The experimental setup of the BCI2000 framework [12, 45] incorporates a set of 64 electrodes used to register the electrical responses of the cerebrum through the EEG signals while the subjects perform diverse assignments of visuomotor or imaginary kinds [12, 4143, 45, 6163]. Each subject performed one of each of the four after assignments:

1. An objective shows up on either the left or the right half of the screen. The subject opens and shuts the matching hand until the objective vanishes. At that point the subject unwinds.

2. An objective shows up on either the left or the right half of the screen. The subject envisions opening and shutting the matching hand until the objective vanishes. At that point the subject unwinds.

3. An objective shows up on either the upper or the lower half of the screen. The subject opens and closes either the two hands (if the objective is on the upper half) or the two feet (if the objective is on the base) until the objective vanishes. At that point the subject unwinds.

4. An objective shows up on either the upper or the lower half of the screen. The subject envisions opening and closing either the two hands (if the objective is on the upper half) or the two feet (if the objective is on the base) until the objective vanishes. At that point the subject unwinds.

Eye blink artifacts were produced by quick motions of the eyelid along the cornea, for example, amid an eye squint. In any case, muscular artifacts were cautiously checked toward the start of each recording and confirmed all through the experiment [12, 45, 6163]. Significantly, in our present investigation the muscular and technical artifacts were discarded following the methodology exhibited in Schalk et al. [12] and Schalk and Mellinger [45]. That is, a Common Average Reference (CAR) is carried out before artifact rejection as demonstrated in Schalk et al. [12] and Schalk and Mellinger [45].

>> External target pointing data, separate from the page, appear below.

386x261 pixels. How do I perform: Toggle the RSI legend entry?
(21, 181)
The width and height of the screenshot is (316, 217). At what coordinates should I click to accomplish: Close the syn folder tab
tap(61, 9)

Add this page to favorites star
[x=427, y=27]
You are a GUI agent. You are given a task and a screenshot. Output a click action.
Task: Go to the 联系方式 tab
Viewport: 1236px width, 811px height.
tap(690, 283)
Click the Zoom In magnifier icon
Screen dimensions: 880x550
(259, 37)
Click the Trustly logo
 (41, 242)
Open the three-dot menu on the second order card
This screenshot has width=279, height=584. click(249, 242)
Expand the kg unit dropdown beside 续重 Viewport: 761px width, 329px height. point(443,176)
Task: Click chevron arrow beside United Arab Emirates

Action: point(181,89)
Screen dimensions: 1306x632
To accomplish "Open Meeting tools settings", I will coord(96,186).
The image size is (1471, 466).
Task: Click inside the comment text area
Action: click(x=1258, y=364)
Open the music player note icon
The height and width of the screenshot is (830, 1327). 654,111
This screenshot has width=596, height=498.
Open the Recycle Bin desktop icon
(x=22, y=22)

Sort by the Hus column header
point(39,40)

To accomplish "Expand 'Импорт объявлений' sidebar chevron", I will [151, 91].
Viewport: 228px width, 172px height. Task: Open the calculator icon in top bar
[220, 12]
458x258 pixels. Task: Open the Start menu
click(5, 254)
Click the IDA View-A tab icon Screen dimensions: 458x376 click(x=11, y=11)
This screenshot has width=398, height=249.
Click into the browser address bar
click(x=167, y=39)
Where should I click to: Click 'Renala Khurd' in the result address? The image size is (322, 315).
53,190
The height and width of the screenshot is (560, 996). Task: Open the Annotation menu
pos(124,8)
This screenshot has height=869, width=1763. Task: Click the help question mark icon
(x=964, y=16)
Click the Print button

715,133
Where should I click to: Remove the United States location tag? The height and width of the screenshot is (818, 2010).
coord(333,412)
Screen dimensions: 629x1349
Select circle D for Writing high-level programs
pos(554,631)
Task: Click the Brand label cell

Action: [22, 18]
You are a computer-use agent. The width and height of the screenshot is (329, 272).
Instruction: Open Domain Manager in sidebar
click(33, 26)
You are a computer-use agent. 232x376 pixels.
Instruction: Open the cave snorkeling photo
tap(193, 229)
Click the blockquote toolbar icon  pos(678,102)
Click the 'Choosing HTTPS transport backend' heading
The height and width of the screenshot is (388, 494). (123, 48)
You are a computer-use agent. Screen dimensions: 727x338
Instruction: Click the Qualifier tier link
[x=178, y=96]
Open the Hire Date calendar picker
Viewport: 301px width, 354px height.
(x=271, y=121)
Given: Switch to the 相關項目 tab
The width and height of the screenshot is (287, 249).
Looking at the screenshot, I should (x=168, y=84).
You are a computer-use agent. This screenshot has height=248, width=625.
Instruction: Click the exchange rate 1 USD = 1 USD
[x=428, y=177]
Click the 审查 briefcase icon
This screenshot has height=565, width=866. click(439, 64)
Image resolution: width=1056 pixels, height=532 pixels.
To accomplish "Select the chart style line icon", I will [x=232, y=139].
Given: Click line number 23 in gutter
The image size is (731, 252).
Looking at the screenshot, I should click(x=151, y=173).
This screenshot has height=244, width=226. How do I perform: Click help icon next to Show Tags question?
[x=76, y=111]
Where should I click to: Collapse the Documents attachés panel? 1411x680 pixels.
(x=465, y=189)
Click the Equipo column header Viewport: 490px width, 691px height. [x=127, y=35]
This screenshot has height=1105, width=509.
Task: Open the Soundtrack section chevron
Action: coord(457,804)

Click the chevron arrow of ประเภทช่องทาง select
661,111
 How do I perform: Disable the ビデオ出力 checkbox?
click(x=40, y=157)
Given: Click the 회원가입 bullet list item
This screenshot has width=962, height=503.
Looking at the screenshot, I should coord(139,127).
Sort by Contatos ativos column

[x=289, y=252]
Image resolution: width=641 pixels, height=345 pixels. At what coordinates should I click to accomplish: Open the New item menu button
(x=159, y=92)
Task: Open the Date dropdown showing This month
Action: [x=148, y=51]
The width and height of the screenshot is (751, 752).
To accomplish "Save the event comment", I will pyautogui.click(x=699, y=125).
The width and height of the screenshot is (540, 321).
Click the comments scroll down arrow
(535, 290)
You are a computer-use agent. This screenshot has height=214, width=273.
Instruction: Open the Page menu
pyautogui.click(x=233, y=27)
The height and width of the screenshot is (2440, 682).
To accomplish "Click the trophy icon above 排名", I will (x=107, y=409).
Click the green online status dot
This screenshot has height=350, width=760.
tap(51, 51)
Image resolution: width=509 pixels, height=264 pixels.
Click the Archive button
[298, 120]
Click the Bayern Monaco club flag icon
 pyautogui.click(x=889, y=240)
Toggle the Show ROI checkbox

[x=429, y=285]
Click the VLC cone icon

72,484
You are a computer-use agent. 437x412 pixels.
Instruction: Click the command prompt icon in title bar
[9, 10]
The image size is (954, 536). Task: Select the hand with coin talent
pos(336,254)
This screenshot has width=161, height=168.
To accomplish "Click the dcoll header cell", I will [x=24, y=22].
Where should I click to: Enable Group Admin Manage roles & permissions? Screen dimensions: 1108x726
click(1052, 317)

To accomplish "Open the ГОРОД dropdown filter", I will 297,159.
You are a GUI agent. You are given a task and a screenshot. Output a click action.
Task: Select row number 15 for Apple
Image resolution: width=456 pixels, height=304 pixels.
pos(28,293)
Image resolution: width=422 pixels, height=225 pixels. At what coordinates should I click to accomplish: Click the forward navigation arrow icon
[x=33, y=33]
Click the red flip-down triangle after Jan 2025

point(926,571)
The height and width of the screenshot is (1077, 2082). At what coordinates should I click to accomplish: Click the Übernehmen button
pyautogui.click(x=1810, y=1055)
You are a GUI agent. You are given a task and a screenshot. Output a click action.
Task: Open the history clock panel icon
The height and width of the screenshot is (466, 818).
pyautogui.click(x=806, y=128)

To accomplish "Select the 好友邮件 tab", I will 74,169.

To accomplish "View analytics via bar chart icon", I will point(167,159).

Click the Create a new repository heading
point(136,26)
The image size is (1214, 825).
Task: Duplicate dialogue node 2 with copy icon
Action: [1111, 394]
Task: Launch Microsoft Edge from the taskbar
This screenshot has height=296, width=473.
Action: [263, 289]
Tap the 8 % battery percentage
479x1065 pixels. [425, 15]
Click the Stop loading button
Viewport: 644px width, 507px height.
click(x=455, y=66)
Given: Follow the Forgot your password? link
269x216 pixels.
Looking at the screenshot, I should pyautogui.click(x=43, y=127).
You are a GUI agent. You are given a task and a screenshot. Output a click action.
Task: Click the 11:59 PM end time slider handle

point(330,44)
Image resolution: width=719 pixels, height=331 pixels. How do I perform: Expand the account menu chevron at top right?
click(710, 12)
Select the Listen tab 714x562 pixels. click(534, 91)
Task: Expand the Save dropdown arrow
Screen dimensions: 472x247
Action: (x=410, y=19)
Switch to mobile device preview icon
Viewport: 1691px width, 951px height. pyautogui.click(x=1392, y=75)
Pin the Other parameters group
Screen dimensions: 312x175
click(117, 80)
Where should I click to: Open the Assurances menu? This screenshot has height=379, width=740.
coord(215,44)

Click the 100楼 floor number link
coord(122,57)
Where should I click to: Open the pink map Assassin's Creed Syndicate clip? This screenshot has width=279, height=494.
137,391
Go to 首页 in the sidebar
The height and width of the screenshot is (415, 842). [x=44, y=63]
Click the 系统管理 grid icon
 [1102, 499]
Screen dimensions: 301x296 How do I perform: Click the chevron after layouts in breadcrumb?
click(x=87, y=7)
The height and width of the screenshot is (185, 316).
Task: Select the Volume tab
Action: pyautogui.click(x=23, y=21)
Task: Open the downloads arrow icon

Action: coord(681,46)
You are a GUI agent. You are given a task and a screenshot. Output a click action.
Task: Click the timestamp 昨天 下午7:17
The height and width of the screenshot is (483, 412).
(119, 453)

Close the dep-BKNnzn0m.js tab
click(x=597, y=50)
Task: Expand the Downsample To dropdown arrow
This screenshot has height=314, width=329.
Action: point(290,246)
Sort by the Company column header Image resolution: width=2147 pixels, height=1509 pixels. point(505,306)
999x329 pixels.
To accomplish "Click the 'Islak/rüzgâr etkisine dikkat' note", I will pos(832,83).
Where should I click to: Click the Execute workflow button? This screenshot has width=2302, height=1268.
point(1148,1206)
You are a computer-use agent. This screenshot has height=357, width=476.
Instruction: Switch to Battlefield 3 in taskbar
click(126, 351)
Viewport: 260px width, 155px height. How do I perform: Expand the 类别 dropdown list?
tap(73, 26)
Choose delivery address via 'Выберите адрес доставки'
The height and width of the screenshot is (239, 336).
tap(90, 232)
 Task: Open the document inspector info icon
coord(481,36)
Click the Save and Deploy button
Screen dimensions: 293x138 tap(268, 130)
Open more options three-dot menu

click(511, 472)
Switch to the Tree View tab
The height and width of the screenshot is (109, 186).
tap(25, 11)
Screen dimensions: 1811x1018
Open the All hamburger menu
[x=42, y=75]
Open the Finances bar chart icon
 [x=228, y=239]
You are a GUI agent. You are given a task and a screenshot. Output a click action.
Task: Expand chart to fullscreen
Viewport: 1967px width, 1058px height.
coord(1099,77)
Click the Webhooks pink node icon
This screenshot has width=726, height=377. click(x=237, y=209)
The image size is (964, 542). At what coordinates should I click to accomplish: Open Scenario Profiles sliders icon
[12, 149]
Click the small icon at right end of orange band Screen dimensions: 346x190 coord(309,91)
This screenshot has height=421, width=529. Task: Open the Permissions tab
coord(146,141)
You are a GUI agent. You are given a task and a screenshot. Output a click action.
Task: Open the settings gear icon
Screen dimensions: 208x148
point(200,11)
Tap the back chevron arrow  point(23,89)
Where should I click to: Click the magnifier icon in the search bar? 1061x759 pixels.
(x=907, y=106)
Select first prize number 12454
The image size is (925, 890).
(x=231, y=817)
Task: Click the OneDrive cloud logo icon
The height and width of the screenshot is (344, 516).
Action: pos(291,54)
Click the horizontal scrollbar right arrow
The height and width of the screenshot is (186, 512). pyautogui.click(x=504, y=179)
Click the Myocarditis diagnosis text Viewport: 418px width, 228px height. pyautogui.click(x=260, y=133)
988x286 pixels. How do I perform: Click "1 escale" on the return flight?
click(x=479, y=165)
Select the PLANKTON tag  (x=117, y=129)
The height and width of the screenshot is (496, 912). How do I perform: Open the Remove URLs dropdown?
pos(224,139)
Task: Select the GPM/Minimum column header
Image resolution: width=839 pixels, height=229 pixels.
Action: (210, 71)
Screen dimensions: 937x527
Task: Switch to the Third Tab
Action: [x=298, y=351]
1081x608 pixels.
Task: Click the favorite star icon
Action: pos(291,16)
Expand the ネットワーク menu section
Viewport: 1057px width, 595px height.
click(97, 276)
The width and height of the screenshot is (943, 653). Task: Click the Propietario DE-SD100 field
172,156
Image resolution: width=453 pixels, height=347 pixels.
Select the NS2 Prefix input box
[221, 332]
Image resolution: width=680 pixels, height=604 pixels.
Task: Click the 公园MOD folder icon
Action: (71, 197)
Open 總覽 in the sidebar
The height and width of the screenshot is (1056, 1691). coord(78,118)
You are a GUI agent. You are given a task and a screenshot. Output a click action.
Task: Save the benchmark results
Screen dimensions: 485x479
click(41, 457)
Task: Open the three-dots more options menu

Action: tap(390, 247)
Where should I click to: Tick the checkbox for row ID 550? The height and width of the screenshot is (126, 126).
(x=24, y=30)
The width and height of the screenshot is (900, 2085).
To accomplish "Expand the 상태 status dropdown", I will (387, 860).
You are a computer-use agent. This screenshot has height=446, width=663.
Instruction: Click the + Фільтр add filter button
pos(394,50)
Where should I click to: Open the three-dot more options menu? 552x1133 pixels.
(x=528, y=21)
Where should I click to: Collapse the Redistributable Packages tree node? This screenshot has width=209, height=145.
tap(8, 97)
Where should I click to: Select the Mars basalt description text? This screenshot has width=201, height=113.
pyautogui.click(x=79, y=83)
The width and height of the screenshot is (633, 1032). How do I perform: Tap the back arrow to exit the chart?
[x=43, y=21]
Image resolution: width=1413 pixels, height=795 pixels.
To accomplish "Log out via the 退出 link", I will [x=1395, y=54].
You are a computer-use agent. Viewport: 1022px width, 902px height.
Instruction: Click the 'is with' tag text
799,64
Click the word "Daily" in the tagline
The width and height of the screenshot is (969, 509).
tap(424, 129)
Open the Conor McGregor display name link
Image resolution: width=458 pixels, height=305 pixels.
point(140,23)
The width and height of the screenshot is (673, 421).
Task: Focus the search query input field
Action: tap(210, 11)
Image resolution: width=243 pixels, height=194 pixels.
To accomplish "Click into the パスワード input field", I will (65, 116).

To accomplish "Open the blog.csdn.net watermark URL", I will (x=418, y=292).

Various oscillatory rhythms have been connected to various parts of perception that are very significant to see how actions are prepared in the human brain [12]. The EEG records the electrical activity of the brain that by a sensory incitement, or a visuomotor output, exhibits distinctive rhythms such as delta (∈ [1, 4) Hz), theta (∈ [4, 8) Hz), alpha (∈ [8, 13) Hz), beta (∈ [13, 31) Hz), and gamma (≥31 Hz).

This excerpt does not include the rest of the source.